Congress set a deadline on Trump’s Iran war: Will US president continue his war on Tehran after May 1? Explained

Tehran: US President Donald Trump may have extended the ceasefire with Iran, but a far more uncomfortable deadline is closing in, and this one is not coming from Tehran. It is coming from his own Congress. Under the War Powers Resolution, a federal law passed in 1973 to limit a president’s authority to wage war without legislative backing, Trump has until 1 May to secure Congressional approval for continued military operations against Iran. If that approval is not granted, the law requires him to halt those operations. Whether he will comply is another matter entirely.

What the War Powers Resolution actually says

The 1973 law was designed specifically to prevent American presidents from dragging the country into prolonged conflicts without the consent of its elected representatives. Under its provisions, a president must inform Congress within 48 hours of initiating military action and may sustain deployments for no more than 60 days, with a single 30-day extension possible, unless Congress passes a formal authorisation for a longer commitment. Both the House of Representatives and the Senate must approve such authorisation by a simple majority.

That authorisation has not materialised. And given the current state of play in Congress, it is far from guaranteed.

A divided Congress, an uncertain vote

The divisions on Capitol Hill over the Iran conflict run deep. On 15 April, a bipartisan effort in the Senate to invoke the War Powers Resolution and curtail Trump’s military authority was defeated by 52 votes to 47, with members voting largely along party lines.

Democrat Senator Chris Murphy did not hide his frustration. “We should not fail to note how extraordinary it is that our Senate Republican leadership has declined to do any oversight of a war that is costing billions of dollars every week,” he said.

Republican senators have, for the most part, declined to challenge the president during the 60-day window, but several have made clear that their patience has limits. Senator John Curtis put his position in writing, “I support the president’s actions taken in defence of American lives and interests. However, I will not support ongoing military action beyond a 60-day window without congressional approval. I take this position for two reasons, one is historical, and one is constitutional.”

Republican Congressman Don Bacon was equally direct. “By law, we’ve got to approve continued operations or stop. If it’s not approved by law, they have to stop their operations,” he told US media.

Has the ceasefire actually held?

In practice, the ceasefire announced on 8 April has been far from clean. While Trump declared a unilateral extension earlier this week without specifying a deadline for resumed talks, military pressure on Iran has continued in the background.

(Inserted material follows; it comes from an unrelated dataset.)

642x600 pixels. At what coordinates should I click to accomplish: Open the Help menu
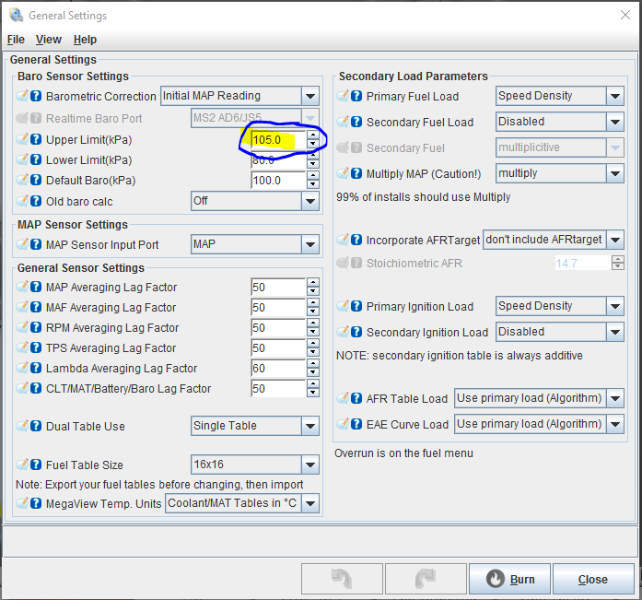pos(85,39)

On Monday, US forces fired on and seized the Iranian-flagged container ship Touska in the northern Arabian Sea near the Strait of Hormuz, after the vessel reportedly ignored American orders to alter its course. The incident followed Washington’s imposition of a naval blockade on all Iranian ports on 13 April.

Iran responded two days later by capturing two foreign commercial vessels in the Strait of Hormuz. The Reuters news agency subsequently reported that the US military had intercepted at least three Iranian-flagged tankers in Asian waters, reportedly redirecting them from positions near India, Malaysia and Sri Lanka.

Will Trump simply ignore the deadline?

Analysts believe Trump is unlikely to walk away from the conflict cleanly, even if Congress withholds approval. The war has been damaging for him politically; polls consistently show the American public is opposed to it, but retreat would mean accepting defeat, something that sits uneasily with his instincts.

There are also legal avenues he could explore. The Authorisation for Use of Military Force, first passed after the September 11 attacks in 2001 and again in 2002 to authorise the invasion of Iraq, grants the president authority to use force for specific purposes and has been used by successive administrations as a basis for military action without fresh congressional approval. In his first term, Trump himself used the 2002 authorisation to order the killing of Iranian General Qassem Soleimani in Baghdad in 2020.

A well-worn path around Congress

American presidents have a long history of finding ways around the War Powers Resolution. Bill Clinton conducted military operations in Iraq, Somalia and Yugoslavia during the 1990s without congressional authorisation. His 79-day campaign against the former Yugoslavia in 1999 survived a legal challenge brought by former Congressman Tom Campbell and 17 others, who argued it violated the War Powers Act. The courts did not rule in their favour.

The Obama administration took a different approach during the 2011 Libya campaign, arguing that the mission did not constitute “hostilities” under the legal definition of the War Powers Resolution, and therefore required no congressional sign-off. That interpretation was contentious, but it held.

Trump, with 1 May approaching and no clear path to congressional approval, may well be weighing similar options. The deadline is real. Whether it proves binding is a question that American democracy may soon have to answer.